Historically thenumber has increased  in all three stock exchanges. In KSE it has increased from 15 in 1950 to 748 in 1994. but the actual number of companies has to be compared with the listed companies in Bombay stock exchange .BSE has more than 7000 companies today. KSE has also such potential in terms of increasing the number of companies keeping in view the fact that the number of private limited companies in Pakistan today are in the range of 25,000 to 30,000.

 2.Listed Capital

The listed capital in all stock exchanges show an increasing trend during 1994. historically, listed capital in KSE has increased from Rs. 117.315 million in 1950 to Rs104 ,137 million in 1994. recently the concept of 100 percent equity based projects are coming to the stock exchanges. It is a positive thing giving the fact that traditional sources of capital are getting crowded out. This is a positive development but also the need of the hour is that in a project with debt and equity, it goes through a phase of diligent evaluation from all angles, where as 100% equity based project does not go through that phase of evaluation by the financial institutions.

 3.Market Capitalization

 This is the only indicator which has shown a decreasing trend during 1994. over the time, market capitalization of KSE, has increased from Rs.1871.4 million in 1960 to Rs.398,912 million in 1994. Factors responsible for the recent decreasing trend, are both internal and external. External factors include international factors as well as the domestic factors, like law and order situation and political instability. The most important factors, however, is internal. The important thing is that it is a self-adjusting process. If market capitalization goes down, companies coming for the listing automatically slow down because of the anticipation that they may not be subscribed. There was also too much supply of shares and the absorption capacity of the investors, particularly the local investors were not there to take that much supply.

4. AVERAGE DAILY TURNOVER

 Average daily turnover percentage also shows increasing trends in all stock exchanges in 1994. Today average daily turnover at KSE is around 17 million shares which was previously between 7 to 8 million shares. This is about two-fold increase . At LSE, it seems more phenomenal where average daily turnover increased from 4000 to 5000 to approximately 5 million shares, a ten times increase. ISE, similarly, has seen a huge growth in terms of volumes. This growth in turnover brings the much needed liquidity. It again makes the market more attractive, both for domestic and foreign investors. The importance here is to look at the quality of this turn-over. At this point in time, quality of turn-over is mainly jobbing which is not a healthy trend. It has to be order driven. Concentration of market driven firm investors is another concern. Today, 80 to 90 percent of the volume is moving around 5 to 6 groups. That is also not a healthy  trend and has to be looked at.
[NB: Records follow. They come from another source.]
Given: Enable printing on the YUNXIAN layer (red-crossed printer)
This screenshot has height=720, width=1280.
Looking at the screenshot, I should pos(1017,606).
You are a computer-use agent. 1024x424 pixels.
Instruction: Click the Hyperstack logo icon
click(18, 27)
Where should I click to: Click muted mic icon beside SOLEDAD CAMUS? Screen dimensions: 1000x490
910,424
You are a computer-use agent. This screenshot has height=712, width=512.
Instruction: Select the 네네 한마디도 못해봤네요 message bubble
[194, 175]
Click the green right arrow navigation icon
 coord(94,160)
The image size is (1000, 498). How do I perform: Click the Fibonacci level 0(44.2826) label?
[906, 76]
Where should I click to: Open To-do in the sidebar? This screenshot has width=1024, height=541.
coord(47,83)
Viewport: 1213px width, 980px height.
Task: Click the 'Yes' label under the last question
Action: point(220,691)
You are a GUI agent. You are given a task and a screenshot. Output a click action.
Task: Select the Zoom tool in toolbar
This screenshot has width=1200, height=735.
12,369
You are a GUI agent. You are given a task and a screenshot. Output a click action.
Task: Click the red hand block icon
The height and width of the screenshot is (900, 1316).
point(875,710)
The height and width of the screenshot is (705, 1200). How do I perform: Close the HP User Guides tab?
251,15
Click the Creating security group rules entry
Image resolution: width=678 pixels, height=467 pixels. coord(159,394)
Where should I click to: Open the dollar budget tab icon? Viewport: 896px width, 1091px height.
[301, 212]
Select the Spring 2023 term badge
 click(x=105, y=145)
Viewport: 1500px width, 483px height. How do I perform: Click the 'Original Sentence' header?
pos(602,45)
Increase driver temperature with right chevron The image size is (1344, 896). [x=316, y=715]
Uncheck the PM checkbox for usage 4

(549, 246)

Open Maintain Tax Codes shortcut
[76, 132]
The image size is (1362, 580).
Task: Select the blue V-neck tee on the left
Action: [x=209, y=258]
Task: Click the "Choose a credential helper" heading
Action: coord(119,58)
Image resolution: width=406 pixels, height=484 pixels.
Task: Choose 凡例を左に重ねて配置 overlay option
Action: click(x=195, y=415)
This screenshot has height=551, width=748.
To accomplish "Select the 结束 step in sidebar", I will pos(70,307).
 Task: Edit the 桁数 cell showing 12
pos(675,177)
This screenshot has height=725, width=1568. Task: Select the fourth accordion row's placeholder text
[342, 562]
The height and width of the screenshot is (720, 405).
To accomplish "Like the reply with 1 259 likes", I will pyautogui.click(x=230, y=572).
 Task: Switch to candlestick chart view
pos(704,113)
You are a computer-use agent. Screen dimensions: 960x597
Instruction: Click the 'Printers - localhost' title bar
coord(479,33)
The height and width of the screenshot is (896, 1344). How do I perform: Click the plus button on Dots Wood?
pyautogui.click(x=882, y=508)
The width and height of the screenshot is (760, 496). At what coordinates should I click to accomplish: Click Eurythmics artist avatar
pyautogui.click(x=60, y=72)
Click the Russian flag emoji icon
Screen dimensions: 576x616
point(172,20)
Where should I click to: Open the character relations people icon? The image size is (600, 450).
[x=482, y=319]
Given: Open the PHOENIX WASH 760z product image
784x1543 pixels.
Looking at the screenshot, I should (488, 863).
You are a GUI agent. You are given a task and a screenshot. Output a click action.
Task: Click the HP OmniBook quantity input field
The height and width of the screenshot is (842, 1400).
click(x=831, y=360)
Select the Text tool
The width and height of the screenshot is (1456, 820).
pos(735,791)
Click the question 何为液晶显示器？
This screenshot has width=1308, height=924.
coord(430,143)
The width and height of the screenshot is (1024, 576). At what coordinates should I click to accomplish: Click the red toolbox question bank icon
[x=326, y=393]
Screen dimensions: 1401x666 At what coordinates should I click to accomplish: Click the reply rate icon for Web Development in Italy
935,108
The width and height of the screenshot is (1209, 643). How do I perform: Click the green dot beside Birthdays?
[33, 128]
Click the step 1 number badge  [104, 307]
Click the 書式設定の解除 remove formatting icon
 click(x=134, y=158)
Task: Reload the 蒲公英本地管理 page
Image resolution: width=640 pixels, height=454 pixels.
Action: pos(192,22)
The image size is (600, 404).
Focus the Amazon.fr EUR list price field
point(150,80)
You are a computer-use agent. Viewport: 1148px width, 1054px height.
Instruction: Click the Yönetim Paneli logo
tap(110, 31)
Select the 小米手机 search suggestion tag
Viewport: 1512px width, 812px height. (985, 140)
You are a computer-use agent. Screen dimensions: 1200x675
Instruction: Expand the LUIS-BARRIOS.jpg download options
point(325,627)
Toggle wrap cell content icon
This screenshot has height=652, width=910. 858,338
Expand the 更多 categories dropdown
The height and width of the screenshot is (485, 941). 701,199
 5. AVERAGE DAILY VALUE TRADED

 Average daily value traded has gone up and practically every where in the world where capital market has developed, the market participants and the members make money, because if they make money they expand and further deepen the capital market. So it is imperative that all the policies are directed towards this and that they are allowed to grow. There are different growth strategies that one can talk about. One is the opening of the stock exchanges, the other is allowing the existing member to branch out, the third is opening up the sub-brokerage hoses. Each strategy has to be properly looked at and one must have justified criteria, if one is to develop further stock exchanges. Specially so when companies listed on the three stock exchanges are same.

 6. MEGA PROJECTS

 Pakistan stock market has seen a new concept which was previously unknown, and that is of mega-projects. PTC, Hub-Power, Faisal Bank and Lucky Cement are examples. This advent of mega-projects has lot of implications

 1.                 It has increased the liquidity aspect which was problem at LSE and ISE and was the problem of international :investors. Now there are 4 to 5 companies which are practically dominating the turnover at three stock exchanges. This is however, not a negative trend and had to happen out of necessity.

2.                 Another  implication of these mega-projects is that companies with smaller floats will practically dry-out, and our stock exchanges would be operating basically with the four or five companies of bigger floats. One must classify the shares according to the activity and size; that is imperative. That more time should be given to these shares and at the same time, they should be more closely monitored. Consider the example of London Stock Exchange where they have classification of shares in Alpha, Beta and Gamma, which is actually the classification of shares according to the activity and size.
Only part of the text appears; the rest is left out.